As it is, Corbynistas can at least say "we couldn't possibly have been worse than Johnson's crew" — in charge they would have been monstered as murderers no matter the death count.
 
I havent really paid enough attention to the rhetoric of the Stop the War coalition in recent years to be able to fully form an opinion on the following yet, but I expect its another clear example of Starmer trying to show his "middle ground" status quo credentials, wave some flags, and wind up the left, and there are plenty of Keir quotes in it that make me groan. He certainly resembles someone who wont be short of war rhetoric of his own if he ever finds himself in charge when such death opportunities knock.

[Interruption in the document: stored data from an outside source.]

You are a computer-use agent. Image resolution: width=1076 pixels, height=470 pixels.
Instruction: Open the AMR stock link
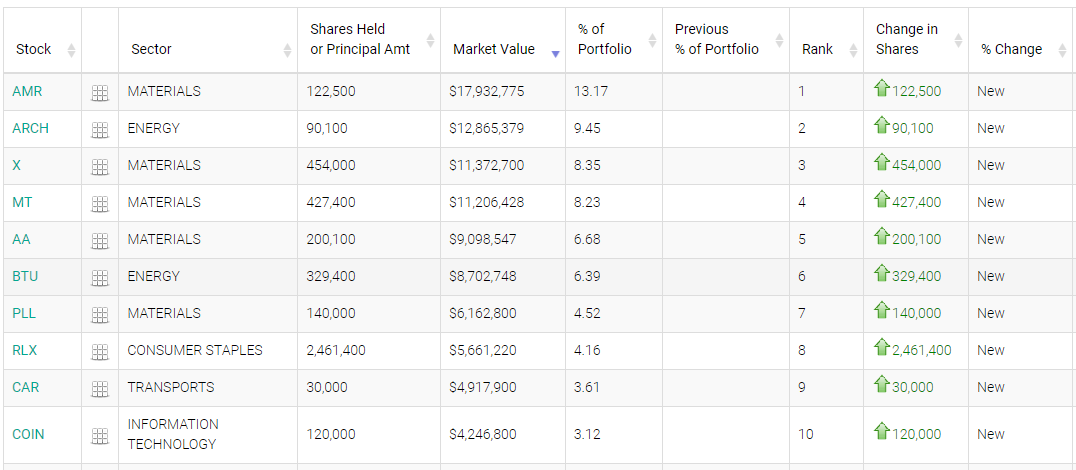[x=27, y=91]
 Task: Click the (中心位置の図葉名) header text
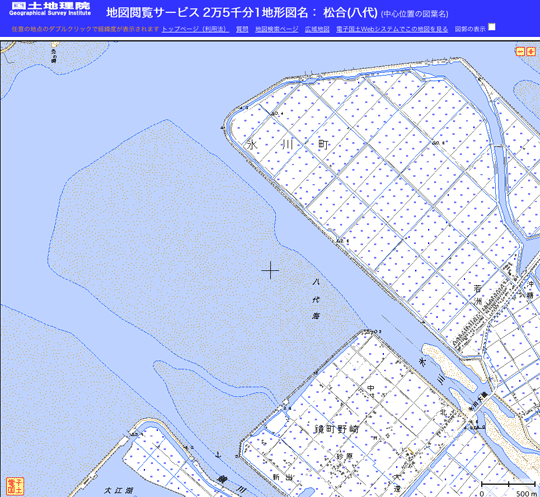(x=415, y=14)
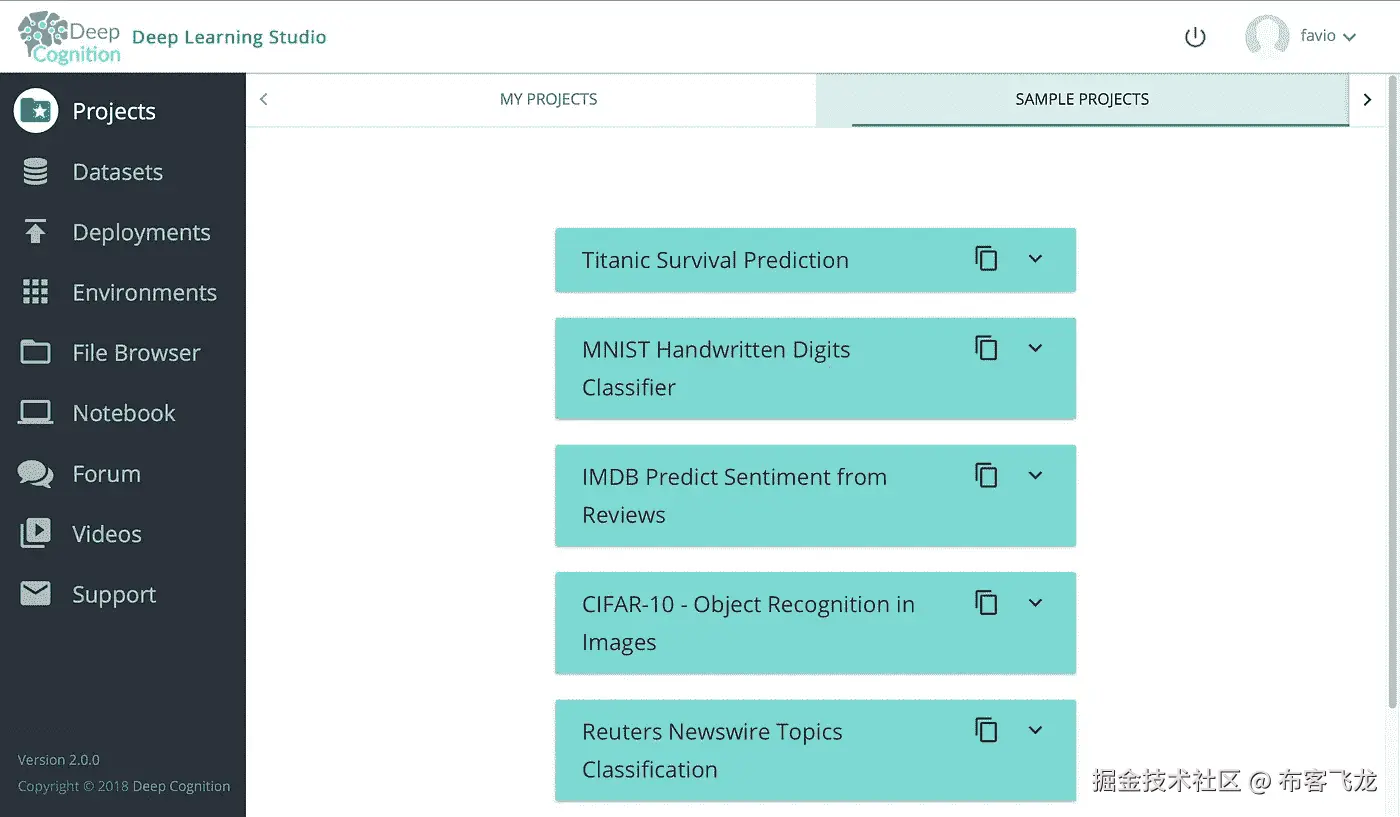Screen dimensions: 1400x817
Task: Expand the MNIST Handwritten Digits card
Action: 1035,348
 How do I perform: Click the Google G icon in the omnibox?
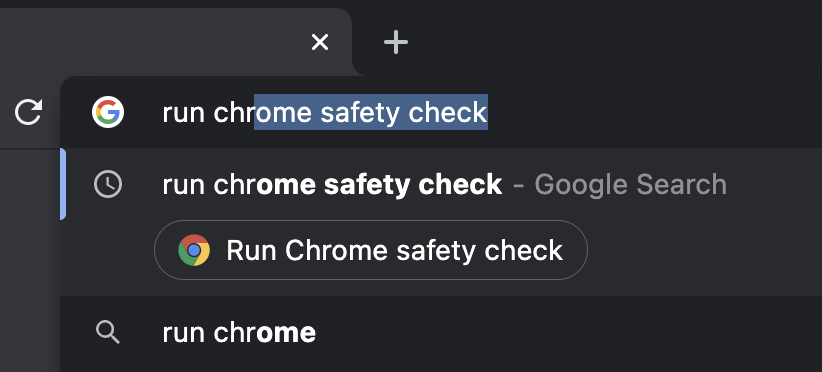pyautogui.click(x=108, y=112)
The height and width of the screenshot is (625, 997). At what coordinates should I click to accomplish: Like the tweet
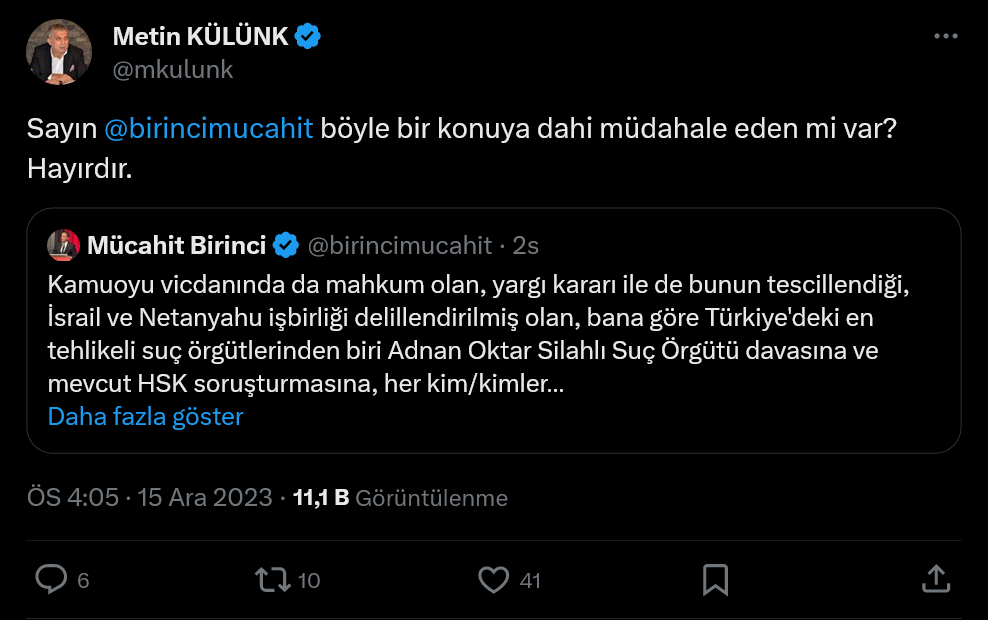tap(494, 580)
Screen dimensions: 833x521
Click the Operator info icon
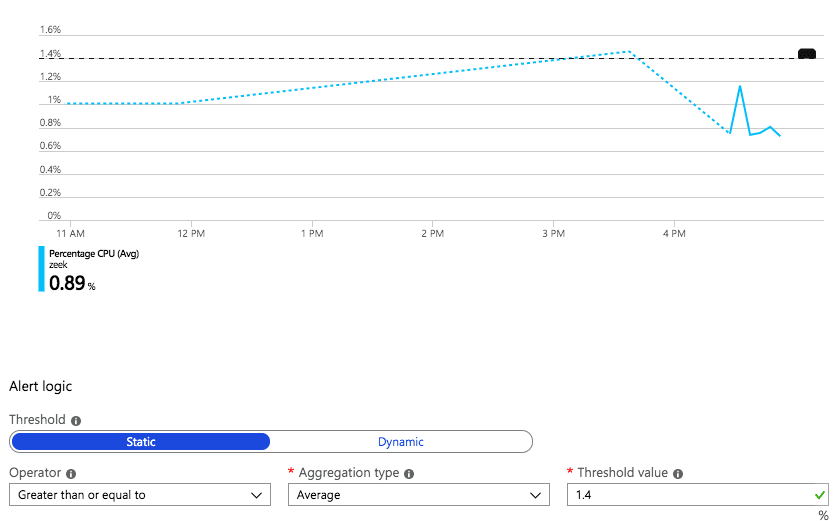tap(71, 474)
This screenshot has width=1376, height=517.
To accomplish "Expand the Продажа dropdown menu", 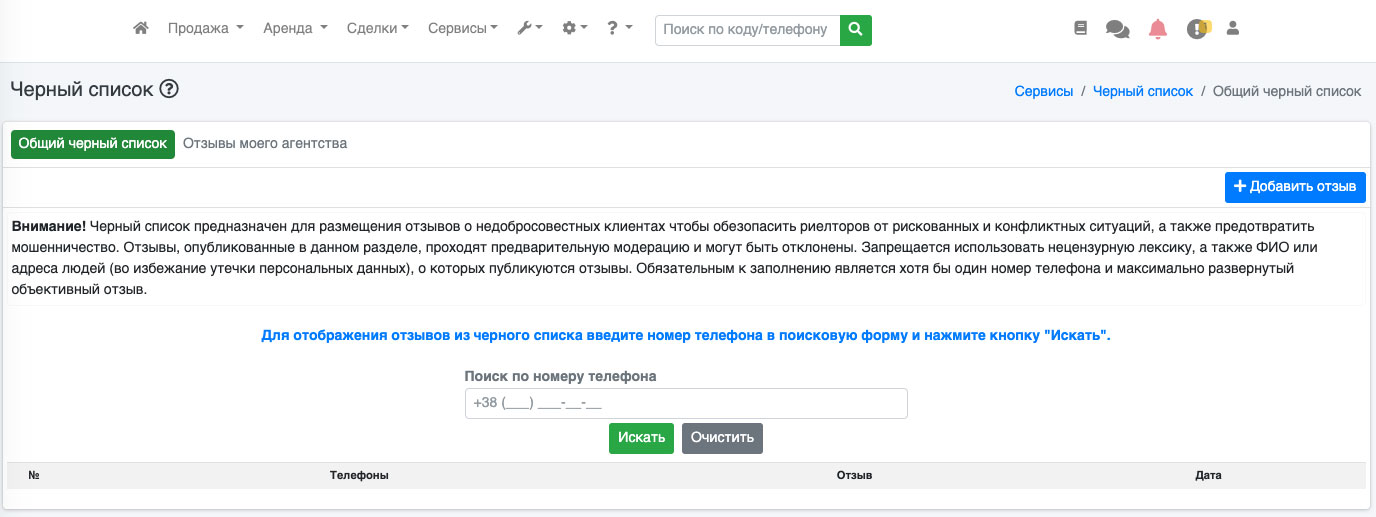I will pos(205,29).
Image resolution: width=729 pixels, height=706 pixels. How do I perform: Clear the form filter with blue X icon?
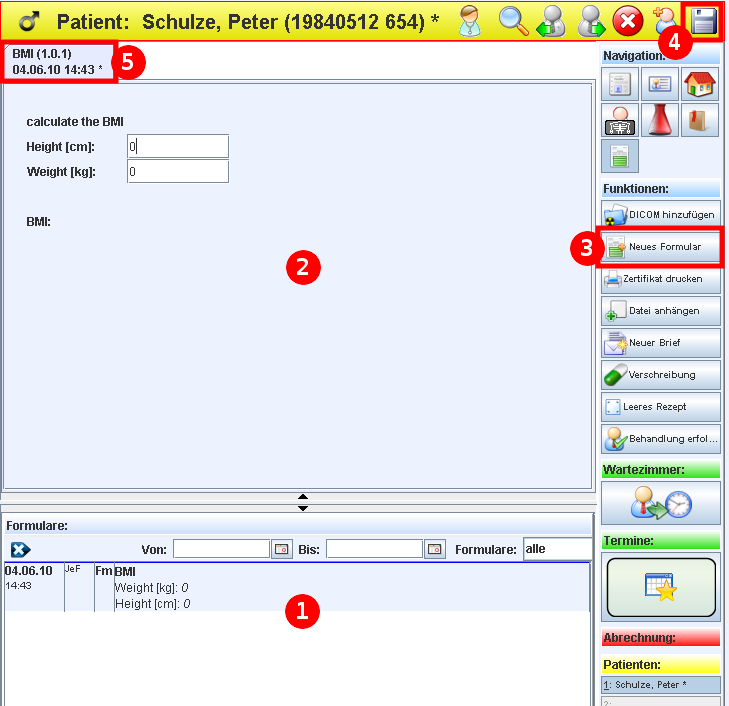coord(20,549)
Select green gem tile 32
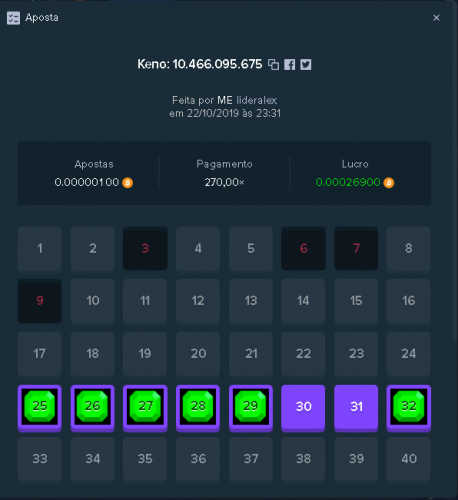The image size is (458, 500). tap(409, 408)
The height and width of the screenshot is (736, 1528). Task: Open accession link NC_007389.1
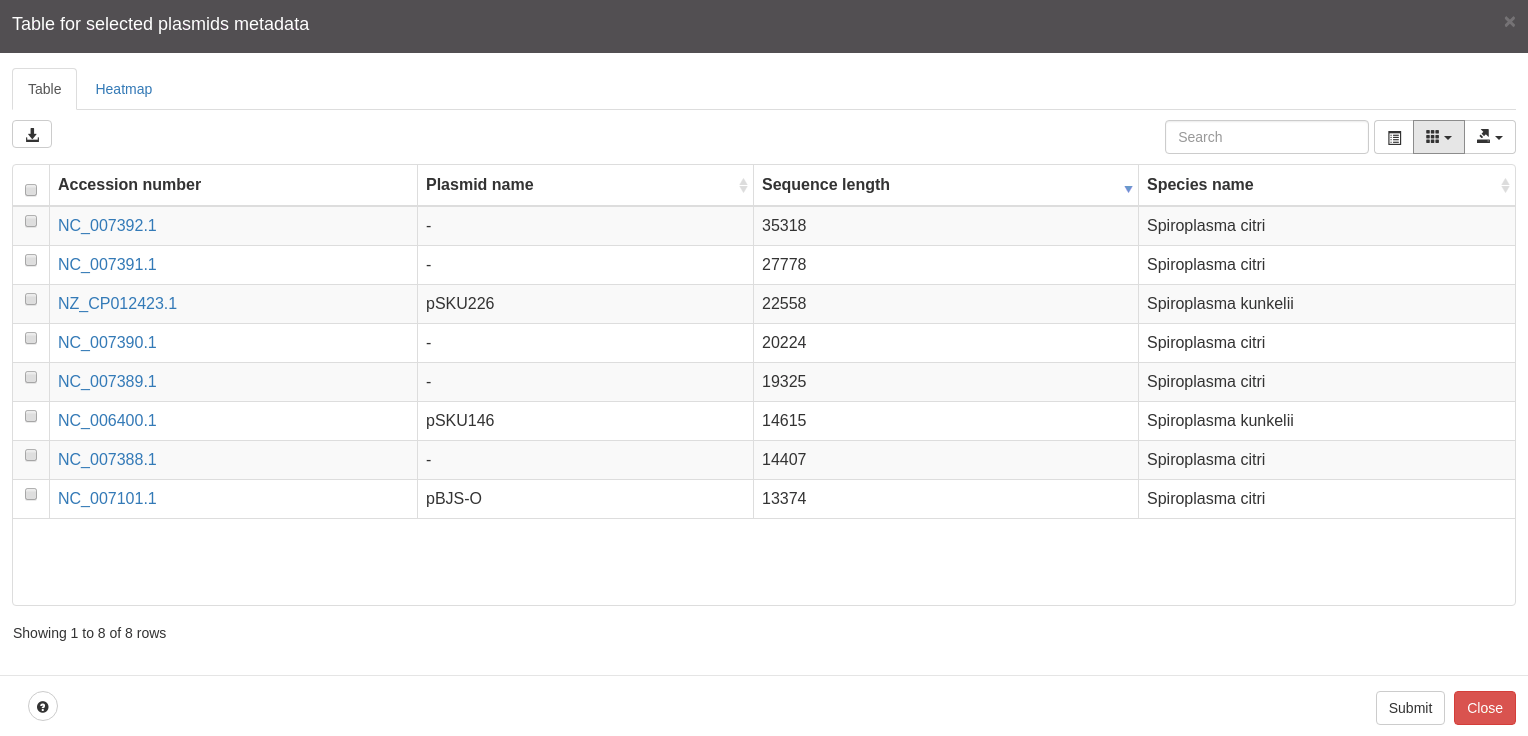click(107, 382)
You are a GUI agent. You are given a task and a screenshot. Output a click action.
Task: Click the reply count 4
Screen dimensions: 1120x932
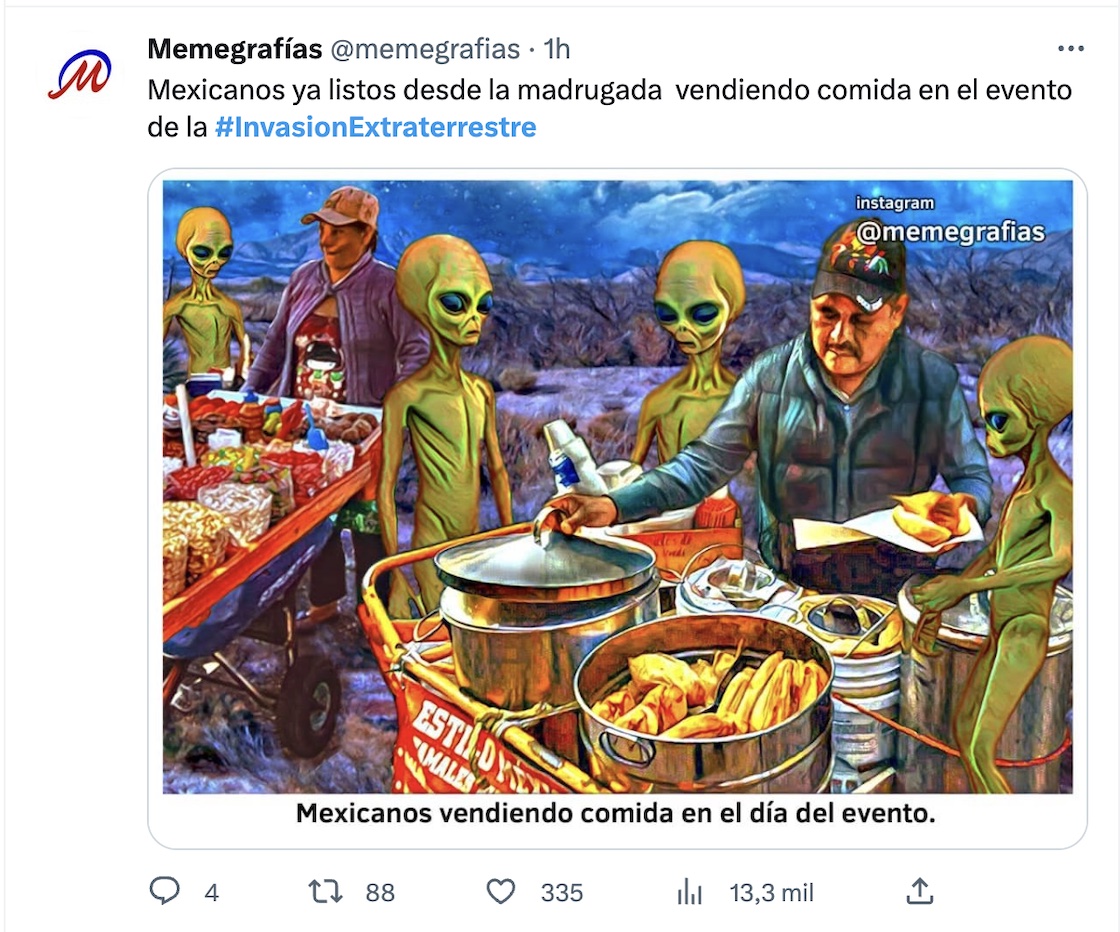point(211,892)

I mean, from what I've seen of StW a lot of that's probably true, but also hard to say what relevance they have to anything much in 2022. Is he going to enlighten us with his hot takes on the Libertines and Miss Dynamite next?
 
nah, it was actually a hung parliament.
Fine, technically for five minutes until the DUP inevitably jumped on board, for all it matters. Point is Corbynist Labour was nowhere near, at any point, getting into government, let alone with a majority, and was absolutely miles away from a workable one in which the left could actually do anything useful. And there's lots of reasons for that (not least because he came in well after the political left's reach had collapsed across much of Britain), but when comparing to Starmer's rightist approach we can't really say "if only he'd stayed left it could have been a winner" because it wasn't, not even against Theresa May.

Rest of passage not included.